--- Yapmanız Gereken ---
Meyistan yazısına göre terk edilmiş Meyistan köyü nerededir?

--- Sayfa Alıntısı ---

FLAŞ HABER:
Ana Sayfa Haber 10 Şubat 2025 229 Görüntüleme

MEYİSTAN / TURGAY MUTLU

“Orda bir köy var uzakta
Gitmesek de
Tozmasak da
O köy bizim köyümüz.”
Ahmet Kutsi Tecer

Meyistan bir ülke değil, ama bir köy. Muğla Yatağan’da terk edilmiş bir köy. Bir zamanlar bağ, bahçeler yetiştirmişler. Bağlarından şarap yapılmış. Bereketli bir köy. Köy de evler arasında sınır yok, bahçe duvarı yok. Taştan evler. Hatılları keresteden. Kapı ve pencereleri tahtadan.
Gün olmuş, hemen yanına bir termik santral yapılmış. Atıkları köyün ucunda gölete akar. Göl Turkuaz renginde, ama suyu içilmez, sularında yüzülmez. Zehirler depolanmıştır. Yavaş yavaş kanserler başlar. Ormanda kesim işi de bitmiştir. Yaşam biterken de göç başlar. Yatağan Cumhuriyet Mahallesi, Milas Koru ve turizm bölgelerinde işin olduğu yer yeni mekanları olur.
Göçseler de, gitseler de o köy onların köyü. Meyistan bir Tahtacı köyü. Sultan Nevruz, Hıdır Ellez günleri köylerine gelirler. Atalarının mezarlarını ziyaret ederler. Ama her şeyden öteye Kayp Sultan / Gayp Sultan Türbesi vardır. Köyü kurduklarında o Pirin Türbesi onların ziyaret yeri olur. Kurbanlarını orada keserler. Nerede olurlarsa olsunlar; ölenleri buraya getirip sırlarlar.
Yani Ahmet Kutsi Tecer’in şiiri Meyistan için yazılmış gibidir. Dostumuz Turgay Mutlu telefon ile aradı.
“Horasan’da Meyistan diye bir yer var mı?
“Duymadım. Ama Anadoluda herkes Horasan’dan geldik diyorlar. Ama bu kadar millet oraya nasıl sığmış bilmem, ama siz yine de Bodrum’da yaşayan Hasan Harmancı’ya sorun.”
Dostumuz Hasan Harmancı’ya sordu. Karşısına bir belgesel çıktı. Hasan Harmancı, Mehmet Uyargil’in hazırlamış olduğu Meyistan Belgeseli ile birlikte yazılan kitap anlam kazanmış.
Her yıl Silifke’ye torun sevmeye gelen dostumuz Turgay Mutlu , Taşucu Arslan Eyce Amfora Müzesinde imza günü yapmaya karar verir. İmza günü için belgesel sunmaya Hasan Harmancı da davet edildi. Taşucu Doğal Hayatı Koruma ve Eğitim Vakfı Başkanı Mustafa Devrim Eyce, Alevi Kültür Dernekleri Silifke Şube Başkanı Ümit Boyraz, Silifke’de Halk Akademisi Sahibi Yaşar Öztürk’ün birlikte katkıları ile imza gününde yiten Meyistan Köyünün belgeselini de izledik.

--- Veri Satırları ---
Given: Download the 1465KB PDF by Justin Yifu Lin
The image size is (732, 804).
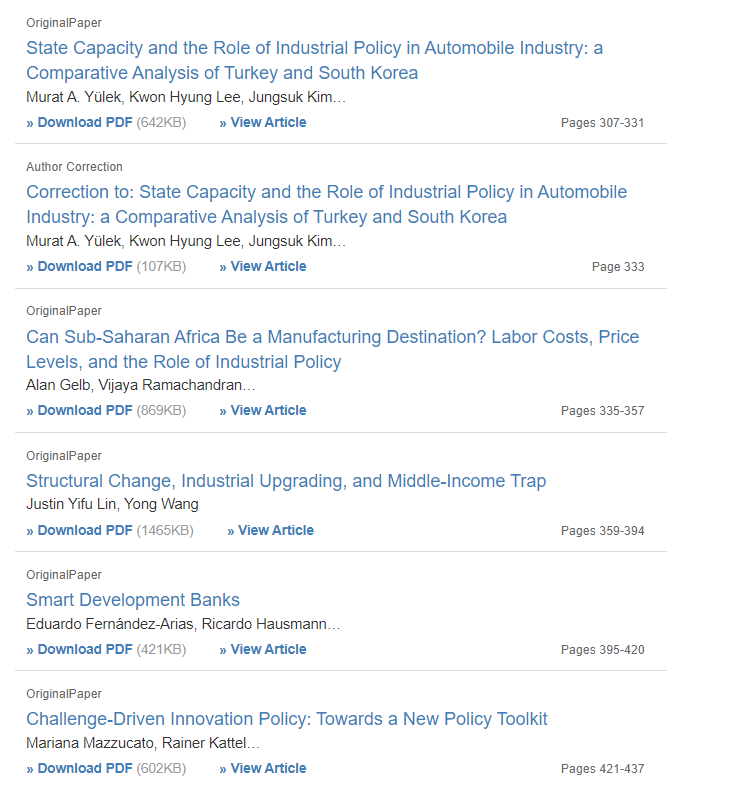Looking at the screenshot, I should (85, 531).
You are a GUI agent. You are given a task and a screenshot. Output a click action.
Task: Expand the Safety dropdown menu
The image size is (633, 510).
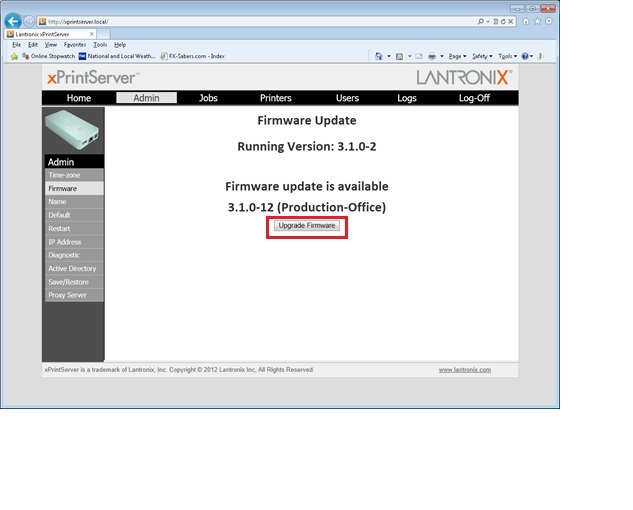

...

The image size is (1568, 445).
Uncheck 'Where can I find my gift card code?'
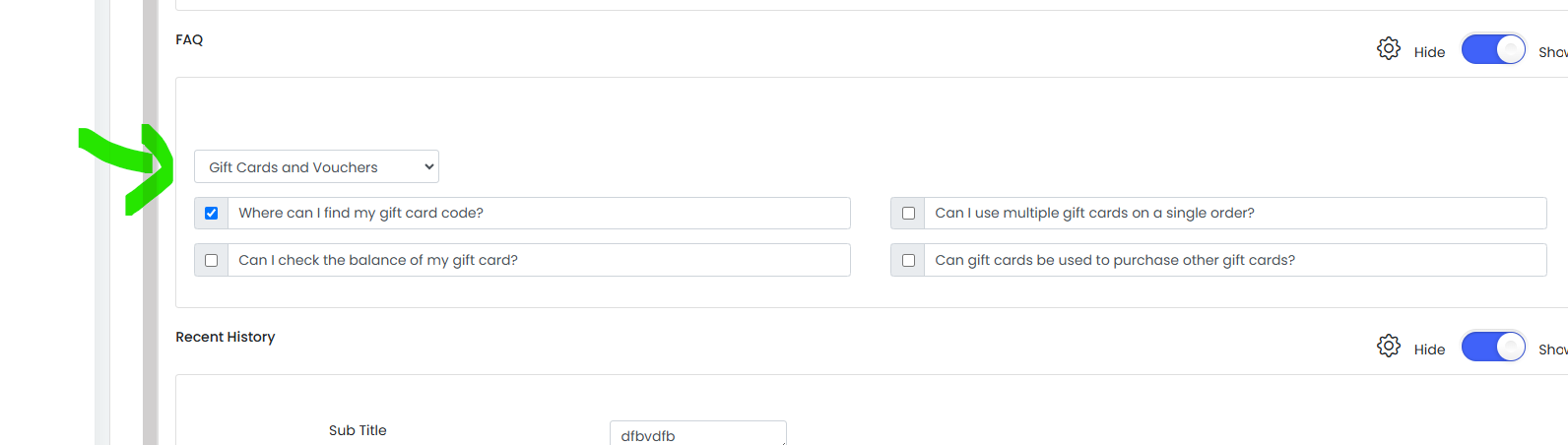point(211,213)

--- Doğru Sonuç ---
Muğla Yatağan'da.